__Records shown__
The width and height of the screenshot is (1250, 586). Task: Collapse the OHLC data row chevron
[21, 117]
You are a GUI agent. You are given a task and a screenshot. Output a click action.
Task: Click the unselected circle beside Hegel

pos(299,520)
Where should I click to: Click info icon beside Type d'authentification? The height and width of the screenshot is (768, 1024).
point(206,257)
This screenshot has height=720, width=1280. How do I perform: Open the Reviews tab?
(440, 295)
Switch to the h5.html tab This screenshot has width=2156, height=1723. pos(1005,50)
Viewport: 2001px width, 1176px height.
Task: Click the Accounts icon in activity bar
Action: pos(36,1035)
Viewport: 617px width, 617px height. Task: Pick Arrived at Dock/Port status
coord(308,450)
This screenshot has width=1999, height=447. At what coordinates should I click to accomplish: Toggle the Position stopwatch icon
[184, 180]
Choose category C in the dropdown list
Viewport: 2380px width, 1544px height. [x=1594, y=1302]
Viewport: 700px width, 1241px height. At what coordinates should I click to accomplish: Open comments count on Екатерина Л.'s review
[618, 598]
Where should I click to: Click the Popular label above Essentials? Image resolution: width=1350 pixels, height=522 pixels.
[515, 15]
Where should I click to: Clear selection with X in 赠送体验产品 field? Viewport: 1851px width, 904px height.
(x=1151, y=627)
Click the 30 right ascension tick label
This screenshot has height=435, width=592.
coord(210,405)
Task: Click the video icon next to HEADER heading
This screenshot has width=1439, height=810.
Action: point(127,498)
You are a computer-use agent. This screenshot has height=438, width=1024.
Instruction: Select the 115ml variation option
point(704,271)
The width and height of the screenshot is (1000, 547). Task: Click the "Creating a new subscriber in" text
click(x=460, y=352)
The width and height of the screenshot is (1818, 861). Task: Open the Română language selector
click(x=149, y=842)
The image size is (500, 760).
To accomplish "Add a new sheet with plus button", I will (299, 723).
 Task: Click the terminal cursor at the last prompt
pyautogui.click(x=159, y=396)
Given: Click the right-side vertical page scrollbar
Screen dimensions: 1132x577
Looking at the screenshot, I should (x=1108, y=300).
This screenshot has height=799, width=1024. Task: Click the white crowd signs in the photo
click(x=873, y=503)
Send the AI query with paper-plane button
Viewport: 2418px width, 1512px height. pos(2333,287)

__What you have to do__
Output every one of these rows again, word for word.

__Exercise response__
The width and height of the screenshot is (1250, 586). Task: Collapse the OHLC data row chevron
[21, 117]
You are a GUI agent. You are given a task and a screenshot. Output a click action.
Task: Click the unselected circle beside Hegel

pos(299,520)
Where should I click to: Click info icon beside Type d'authentification? The height and width of the screenshot is (768, 1024).
point(206,257)
This screenshot has height=720, width=1280. How do I perform: Open the Reviews tab?
(440, 295)
Switch to the h5.html tab This screenshot has width=2156, height=1723. pos(1005,50)
Viewport: 2001px width, 1176px height.
Task: Click the Accounts icon in activity bar
Action: pos(36,1035)
Viewport: 617px width, 617px height. Task: Pick Arrived at Dock/Port status
coord(308,450)
This screenshot has width=1999, height=447. At what coordinates should I click to accomplish: Toggle the Position stopwatch icon
[184, 180]
Choose category C in the dropdown list
Viewport: 2380px width, 1544px height. [x=1594, y=1302]
Viewport: 700px width, 1241px height. At what coordinates should I click to accomplish: Open comments count on Екатерина Л.'s review
[618, 598]
Where should I click to: Click the Popular label above Essentials? Image resolution: width=1350 pixels, height=522 pixels.
[515, 15]
Where should I click to: Clear selection with X in 赠送体验产品 field? Viewport: 1851px width, 904px height.
(x=1151, y=627)
Click the 30 right ascension tick label
This screenshot has height=435, width=592.
coord(210,405)
Task: Click the video icon next to HEADER heading
This screenshot has width=1439, height=810.
Action: point(127,498)
You are a computer-use agent. This screenshot has height=438, width=1024.
Instruction: Select the 115ml variation option
point(704,271)
The width and height of the screenshot is (1000, 547). Task: Click the "Creating a new subscriber in" text
click(x=460, y=352)
The width and height of the screenshot is (1818, 861). Task: Open the Română language selector
click(x=149, y=842)
The image size is (500, 760).
To accomplish "Add a new sheet with plus button", I will (299, 723).
 Task: Click the terminal cursor at the last prompt
pyautogui.click(x=159, y=396)
Given: Click the right-side vertical page scrollbar
Screen dimensions: 1132x577
Looking at the screenshot, I should (x=1108, y=300).
This screenshot has height=799, width=1024. Task: Click the white crowd signs in the photo
click(x=873, y=503)
Send the AI query with paper-plane button
Viewport: 2418px width, 1512px height. pos(2333,287)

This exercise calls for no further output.